Ready to Make Music
CDF and DZero detectors move on to the next stage in upgrades for Run II.
by Mike PerriconeTap the baton on the podium, get the orchestra's attention, and prepare to launch into a symphony such as you've never witnessed before.
Musical instruments usually range in size from a flute to a piano, with over a hundred instruments for a large symphony orchestra. The individual instruments playing this symphony at Fermilab can vary from a fiber detector smaller than the head of a pin--to a "moveable counting house" three stories tall and mounted on wheels, with cascades of thousands of miles of wire and cable running through and around the entire assembly. These instruments number close to a million, and they may be arriving from North or South America, Europe or Asia.
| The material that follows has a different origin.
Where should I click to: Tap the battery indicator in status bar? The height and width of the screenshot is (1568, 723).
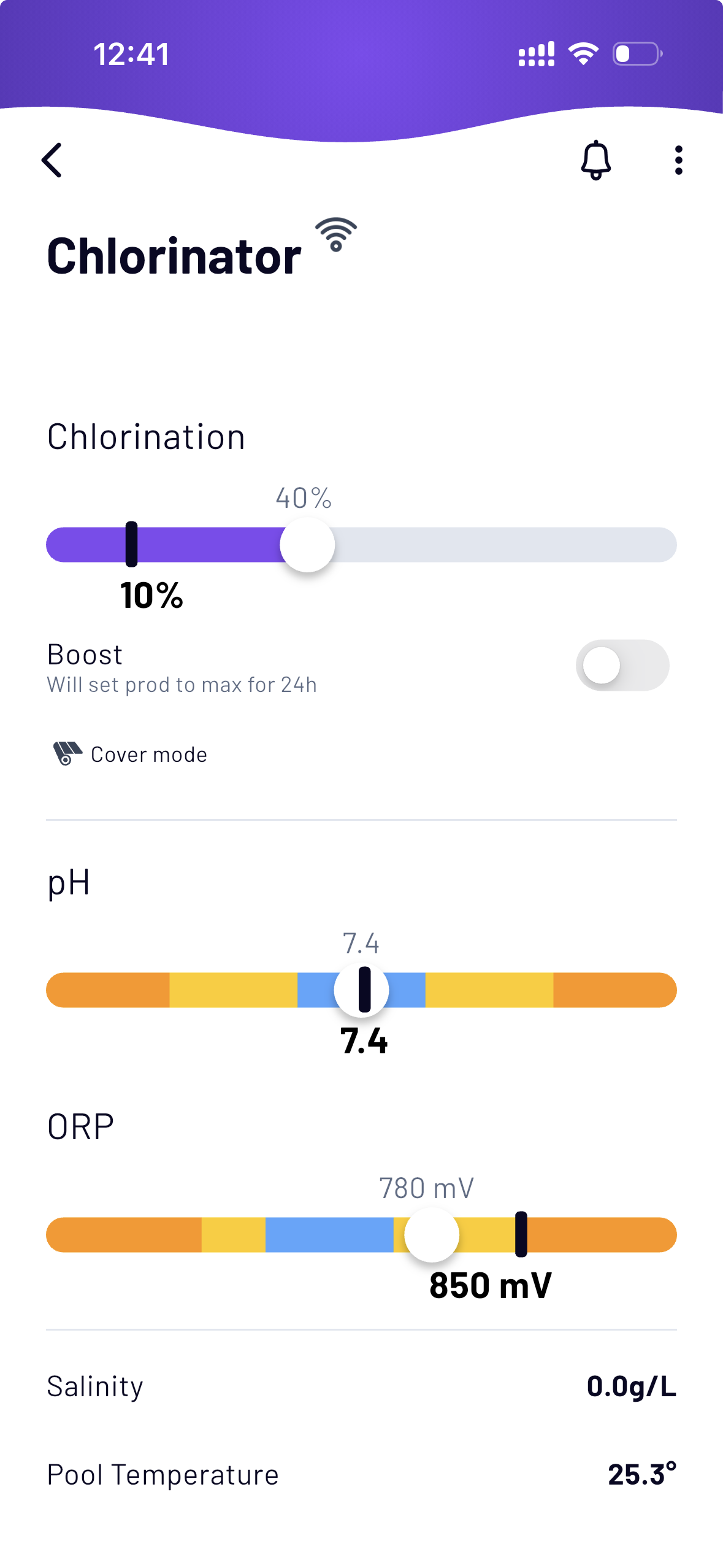(637, 54)
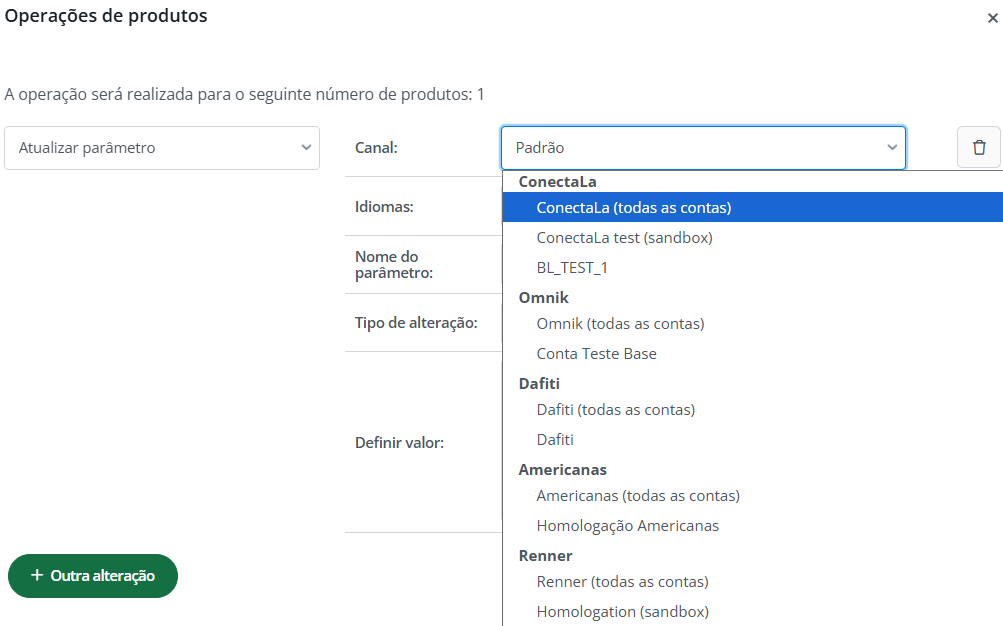Select ConectaLa (todas as contas) option
The height and width of the screenshot is (626, 1003).
[x=634, y=208]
All these instruments and connections--and the new computer software to coordinate them--will come together to form Fermilab's two mammoth particle detectors, CDF and DZero, the 5,000-ton systems that will track and analyze the results of proton-antiproton collisions in the Tevatron when Run II begins in 2000.
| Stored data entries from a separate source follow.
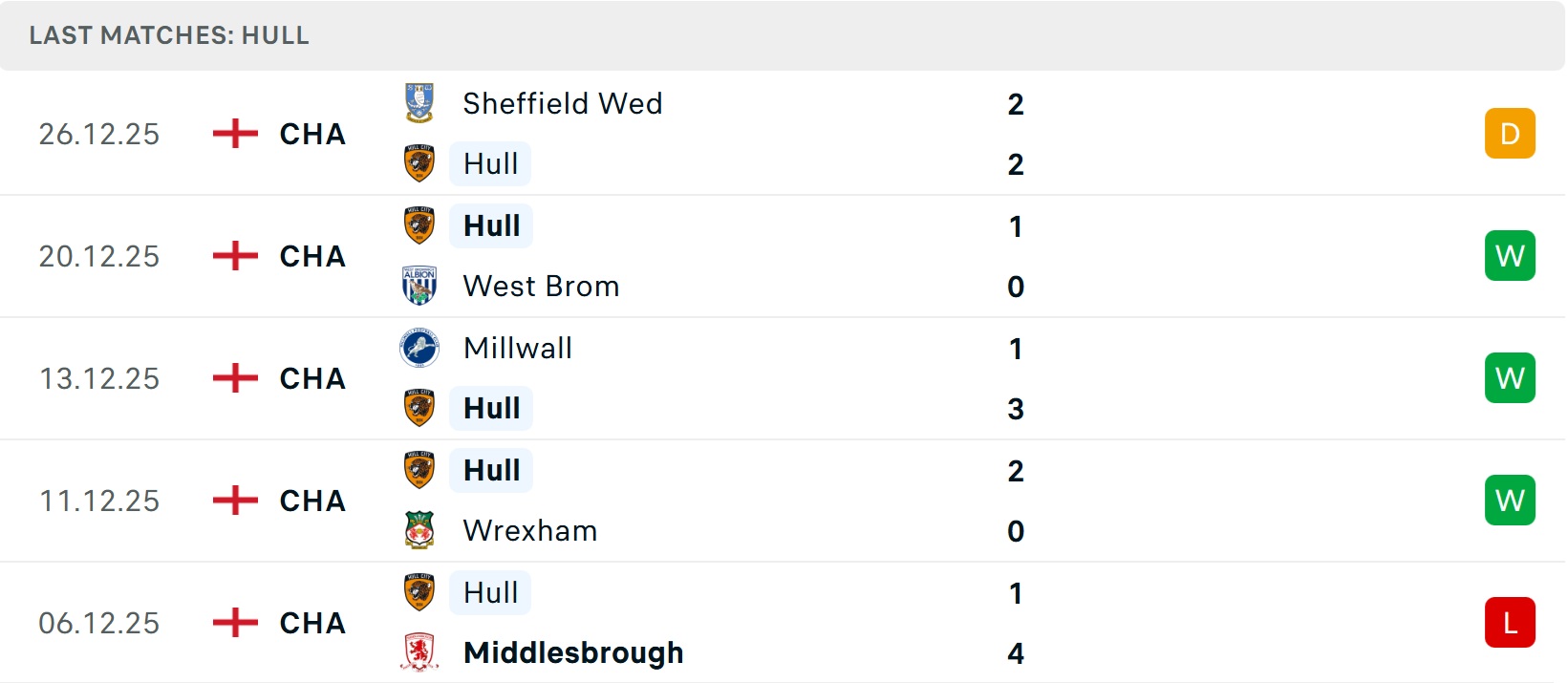Click the West Brom Albion crest
This screenshot has width=1568, height=683.
(419, 286)
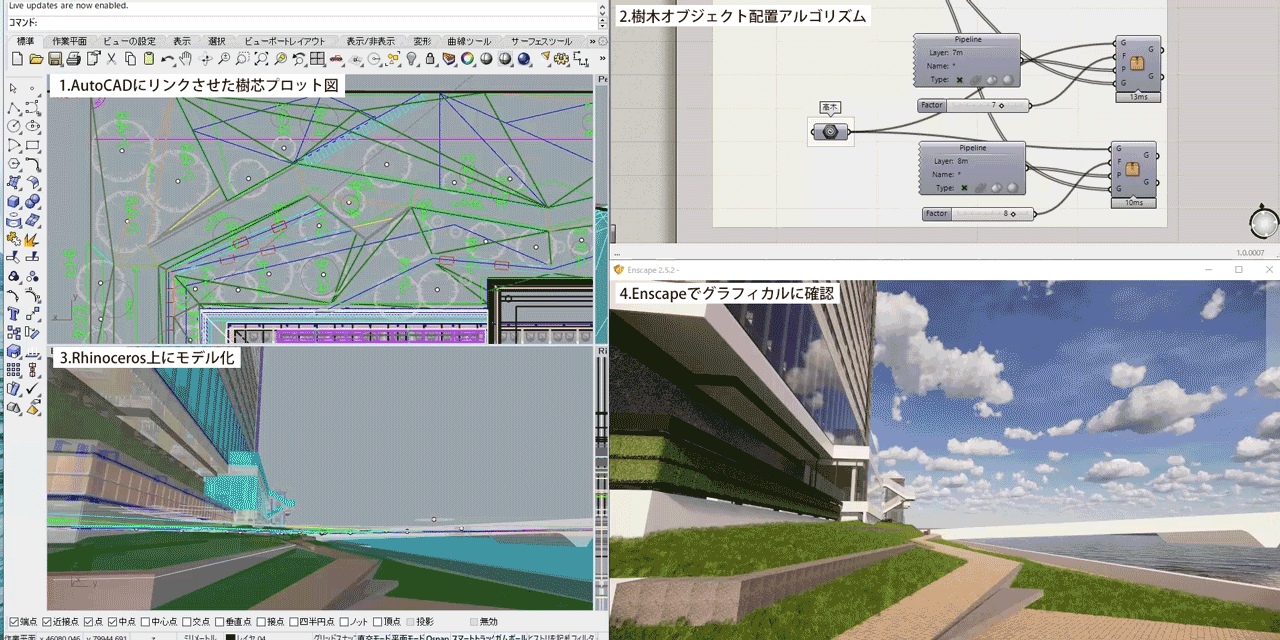Screen dimensions: 1280x640
Task: Click the Undo arrow icon
Action: click(x=168, y=60)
"The activity in the detector will increase exponentially as we get close to the end of the year, with everyone trying to get their systems in and commissioned and running," said Mike Tuts, co-project manager for the DZero upgrade project. "The commissioning really will be like conducting an orchestra, trying to get everyone playing together--and playing the same song."
Planning for the detector upgrades began in 1990, and proceeded along with the experimental runs of the Tevatron and the Main Injector project. The first notes from particle collisions could appear sometime in the late summer and fall of 2000, as noted in the Department of Energy Lehman Reviews conducted for both detectors in mid-June.
With the new Main Injector and Antiproton Recycler combining with upgrades throughout Fermilab's accelerator complex, the beams of protons and antiprotons will reach new levels of intensity and will create 10 to 20 times more particle collisions than the Tevatron has ever before produced. Those new performance levels have seriously raised the stakes for the particle detectors poised to record hoped-for discoveries in new physics: the electronic systems will be recording more events in less time.
"The time between collisions at the Tevatron is getting a lot smaller," said Cathy Newman-Holmes, co-project manager for the CDF upgrade with Bob Kephart. "Formerly, the time between collisions was 3.5 microseconds. Now it's going to start off at 396 nanoseconds , and eventually we hope it will decrease to 132 nanoseconds.
"In other words," she continued, "it will be going from about 3,500 nanoseconds down to 132 nanoseconds. This dramatically shorter time between collisions means we have to make our trigger decisions much faster than before, determining which events we want to keep and which ones we don't."
At the heart of the data and tracking systems for both huge systems are new silicon microstrip detectors. They're being built at SiDet, the Fermilab Silicon Detector Facility, which DZero co-project manager Harry Weerts described as the "biggest silicon facility in the world."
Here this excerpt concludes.